Express the lines of the material as a JSON list of strings, one string per line and no blank lines, starting with the line containing "Tap the AirDirect text label" and continuing through the end of the material. Omit the pictures from your answer.

- Stored records:
###

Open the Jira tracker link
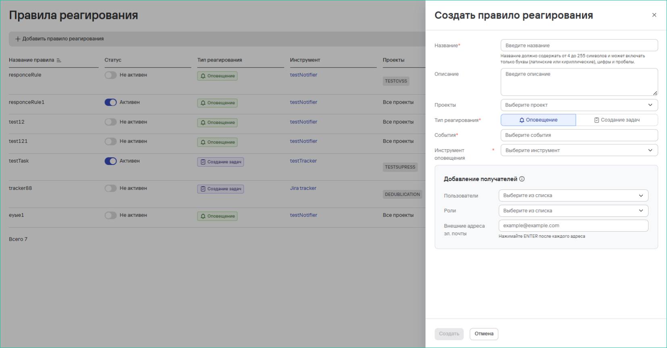 [x=303, y=188]
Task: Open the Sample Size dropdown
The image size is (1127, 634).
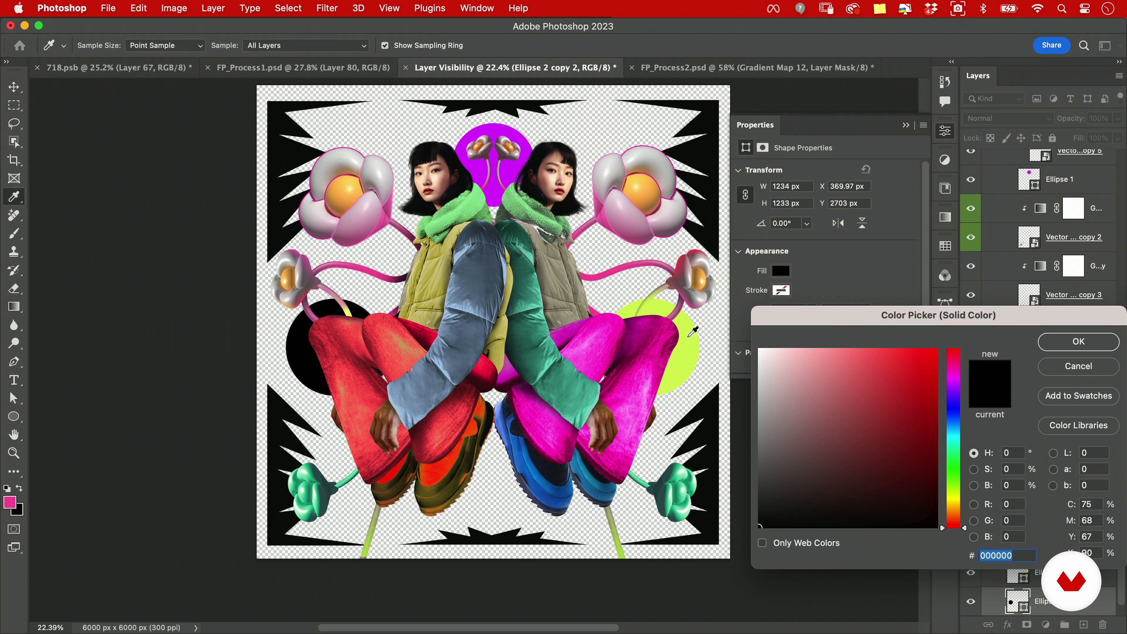Action: tap(165, 46)
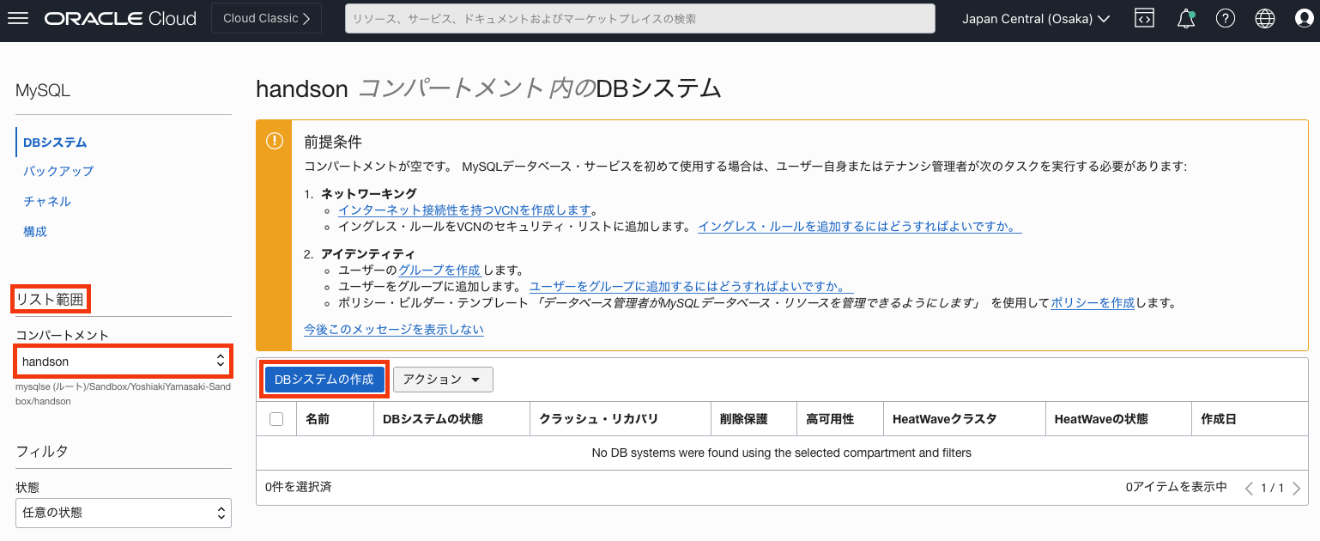
Task: Select バックアップ in the MySQL sidebar
Action: [x=58, y=171]

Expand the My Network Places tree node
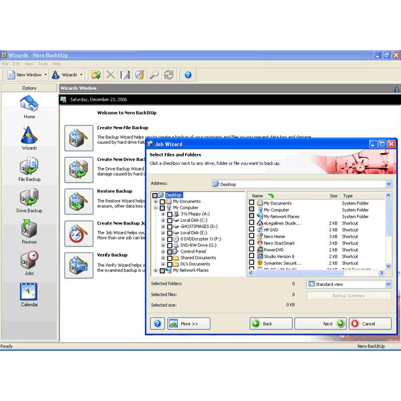(x=155, y=271)
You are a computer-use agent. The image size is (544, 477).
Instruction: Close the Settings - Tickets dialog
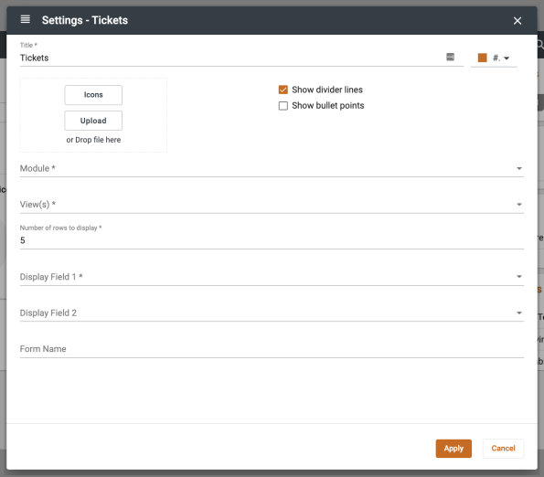coord(517,21)
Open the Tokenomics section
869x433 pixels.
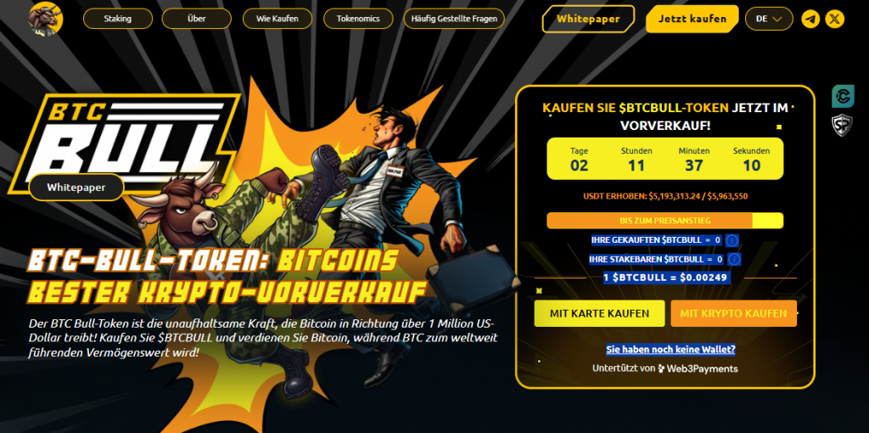pos(358,19)
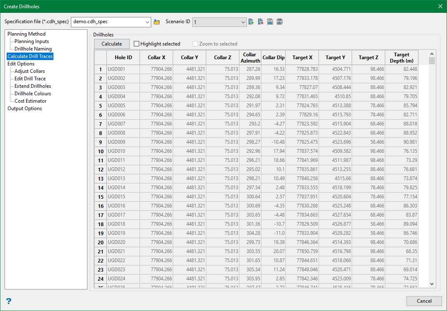Click the add new scenario icon

coord(251,22)
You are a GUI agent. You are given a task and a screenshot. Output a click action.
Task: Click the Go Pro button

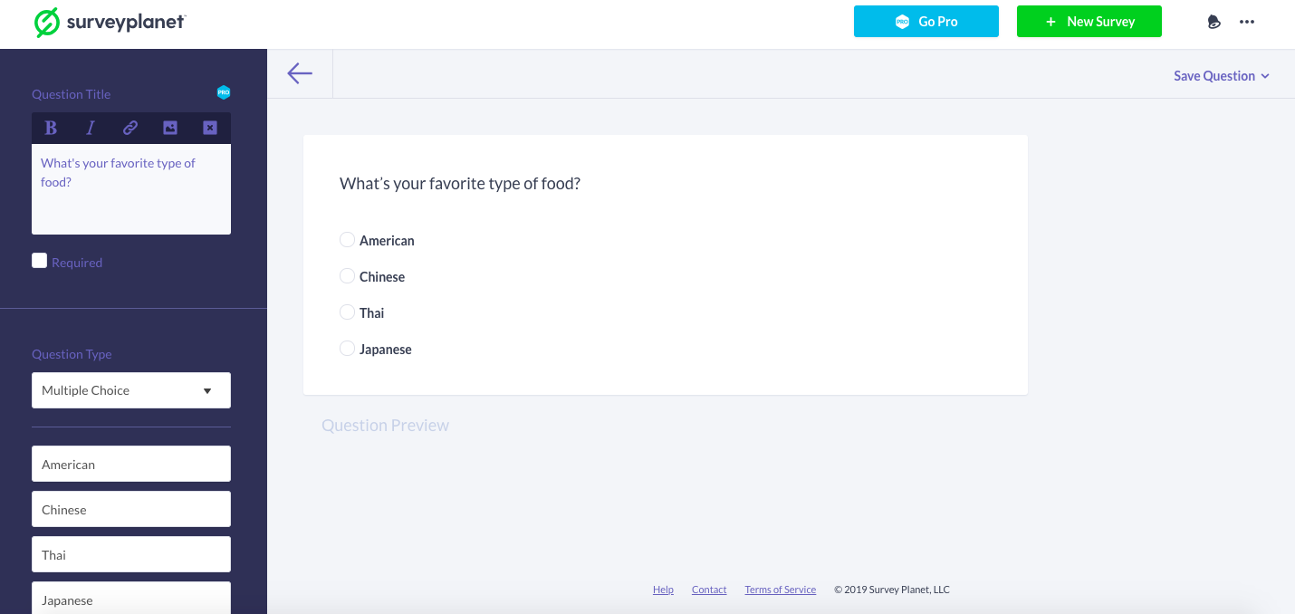[x=926, y=22]
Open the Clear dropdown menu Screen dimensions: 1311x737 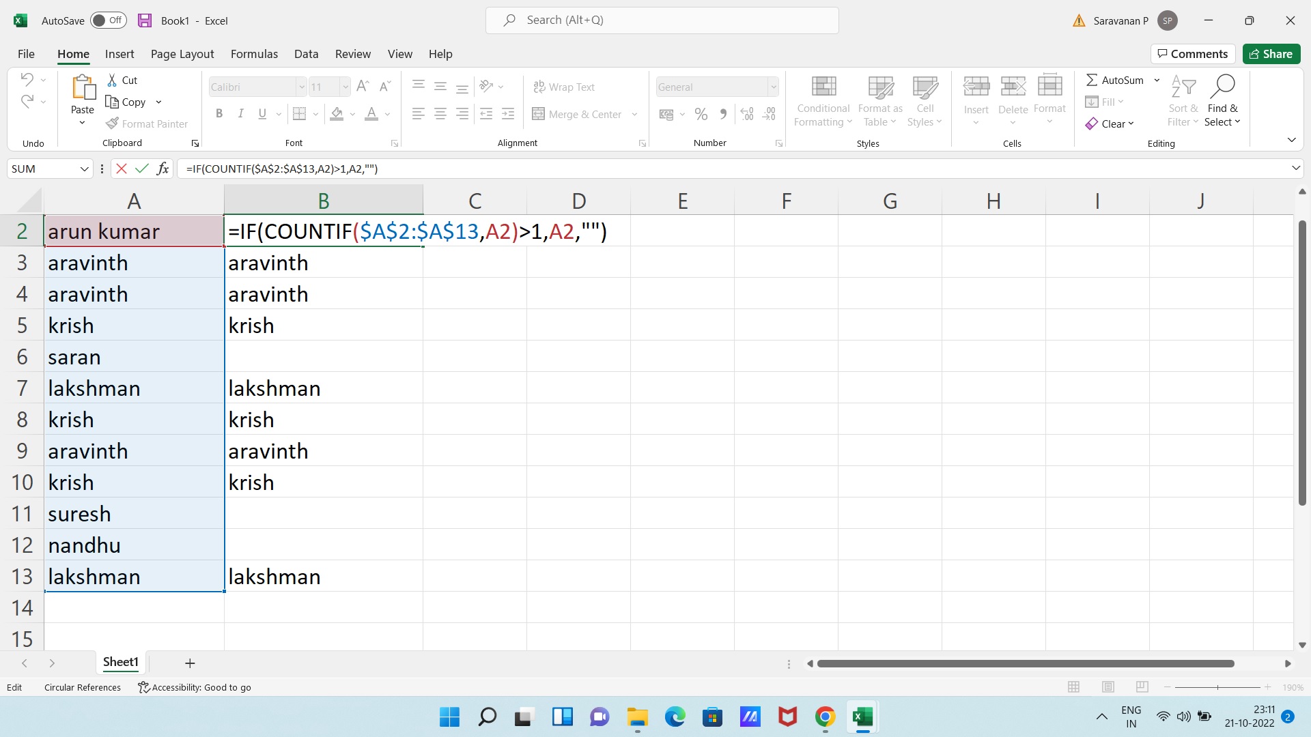tap(1117, 124)
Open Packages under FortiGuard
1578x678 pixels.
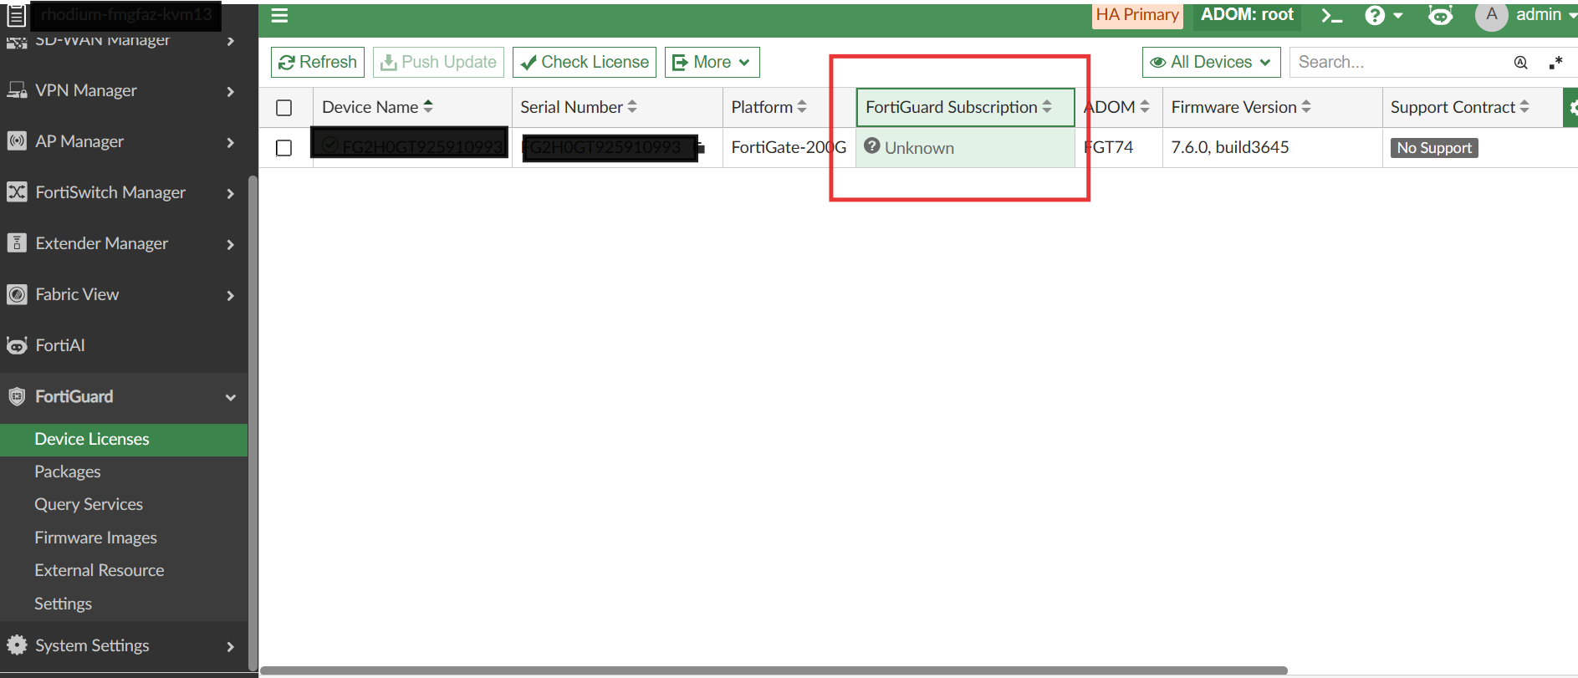(68, 472)
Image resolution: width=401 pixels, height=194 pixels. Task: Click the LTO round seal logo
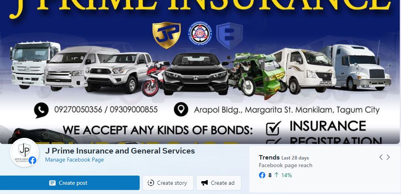[200, 33]
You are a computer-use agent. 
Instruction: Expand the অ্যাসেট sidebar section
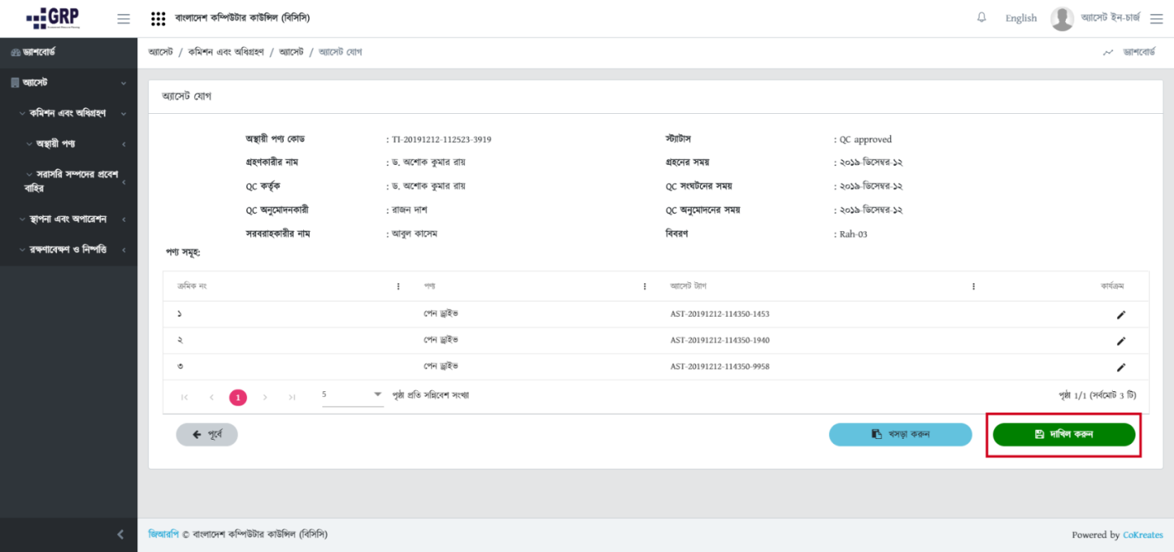69,83
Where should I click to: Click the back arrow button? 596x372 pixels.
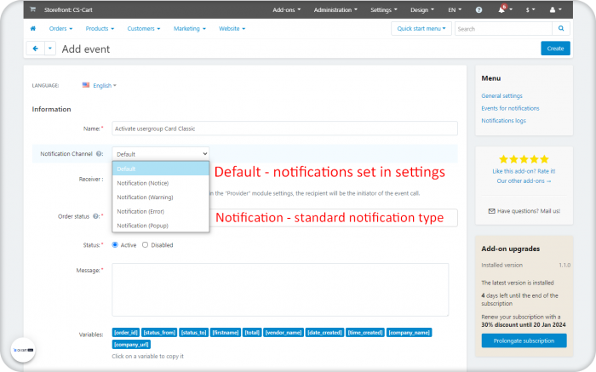(36, 49)
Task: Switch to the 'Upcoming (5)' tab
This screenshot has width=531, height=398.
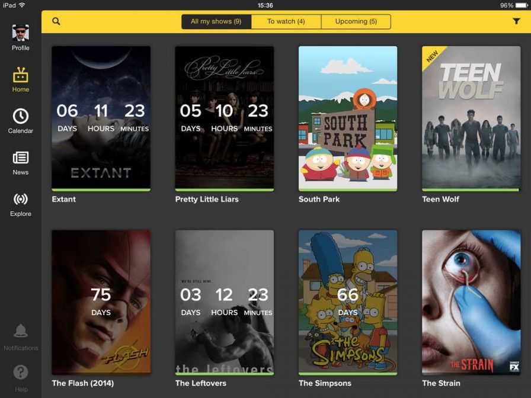Action: pyautogui.click(x=356, y=21)
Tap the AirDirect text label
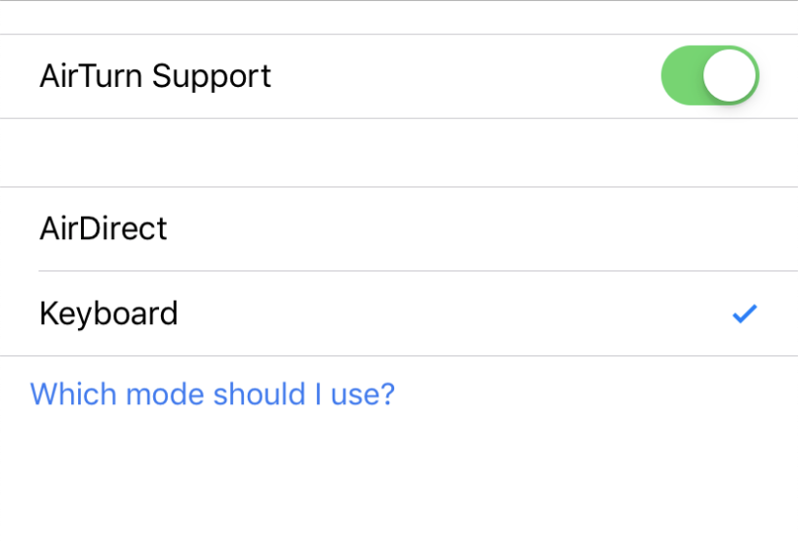The height and width of the screenshot is (541, 798). pyautogui.click(x=103, y=229)
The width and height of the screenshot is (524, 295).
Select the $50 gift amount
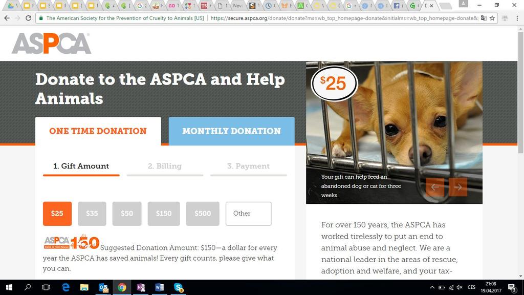pos(127,214)
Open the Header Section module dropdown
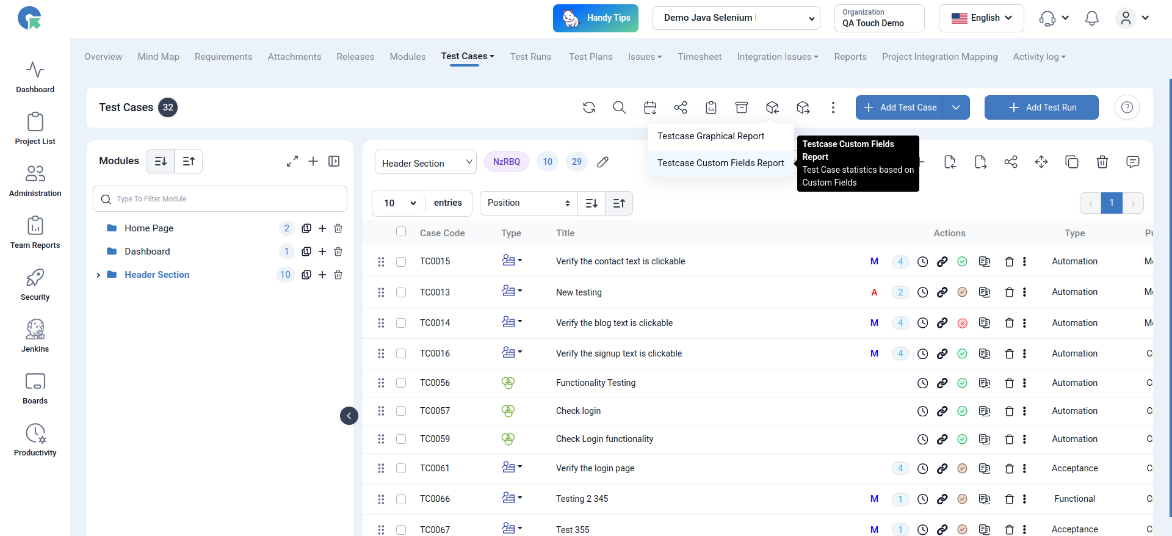The height and width of the screenshot is (536, 1172). (425, 162)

###

- Task solution:
[
  "Tap the AirDirect text label",
  "The height and width of the screenshot is (541, 798). pyautogui.click(x=103, y=229)",
  "The width and height of the screenshot is (524, 295).",
  "Select the $50 gift amount",
  "pos(127,214)",
  "Open the Header Section module dropdown",
  "The height and width of the screenshot is (536, 1172). (425, 162)"
]